Indeed, Majumdar’s article shows no sign of any awareness of the demographically and politically massive reality of North Indian non-atheist socialism that had its origins in Swami Sahajanand Saraswati’s (1889 -1950) Hindi language writings on and activism for Brahman caste reform and then peasant rights. (In this sense, Sahajanand was a Hindu equivalent of his Muslim socialist activist contemporaries, the Maulanas Ubaidullah Sindhi and Hasrat Mohani). Described by Gail Omvedt in 1996 as “an ‘organic intellectual’ of one of the most important mass movements of the third world”, Sahajanand and his legacy of peasant activism led to Ram Manohar Lohia’s non-atheistic socialism and its current political expression in the Samajwadi party. Does Majumdar ignore such long-term and large-scale manifestations of Hindu socialism because they express themselves in Hindi instead of English?

Majumdar writes: “Is it possible today for literature and the arts to engage with religious aesthetic without celebrating the repressive dimensions of religion?” A lot depends on what we understand by “religion” and “religious”. Does a “religious aesthetic” refer to the egalitarian bhakti content of the Tamil and Telugu texts sung in Carnatic performances? Or to the Brahmanised upper caste identities of most of its practitioners? Or to the non-sectarian aesthetics of its performance?

Is Majumdar proposing Arun Kolatkar’s 1976 poem sequence ‘Jejuri’ as a model for how we might relate to what he calls religious aesthetics? If so, it is hard to see how his validation of the tour guide’s incorrect explanation of the temple erotica bears any connection to Kolatkar’s poem since ‘Jejuri’, for all that it directs a modernist de-familiarising gaze at the elements of a bhakti pilgrimage, does not validate irresponsible fictions or ‘alternative facts’ about the past.
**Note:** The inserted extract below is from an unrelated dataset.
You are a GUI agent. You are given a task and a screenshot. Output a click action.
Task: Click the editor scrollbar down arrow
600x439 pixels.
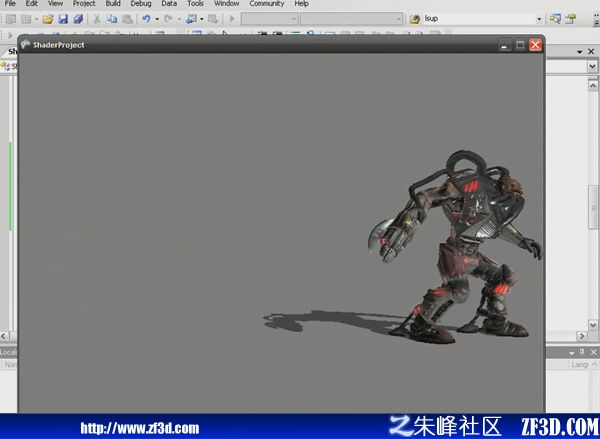(x=593, y=325)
It is continuous, as Laetitia Zecchini has shown in her book length study – Arun Kolatkar and Literary Modernism in India (2014) – with Kolatkar’s own abhang-style Marathi poems in Chirimiri and his decades long musical-textual preoccupation with Tukaram. Indeed, Kolatkar’s ‘Jejuri’, Zecchini points out, takes part in wider efforts by English language poets in India – Dilip Chitre, A.K. Ramanujan and Arvind Krishna Mehrotra among them – to appropriate bhakti ethics and aesthetics into English poetic modes, modernist or otherwise.

What such English-language lyric reformulations of bhakti have to do with a Hindu Left seems imponderable without attention to the regional language life-worlds of caste-, class-, religion- and gender-egalitarian aesthetic practices; and without the belief that academically validated truth-claims about this or that matter are not only possible but also more valuable as scholarship than “amateur scholarship”.

Prashant Keshavmurthy is Associate Professor of Persian Studies in McGill University, Montreal, and the author of Persian Authorship and Canonicity in Late Mughal Delhi: Building an Ark(Routledge, 2016).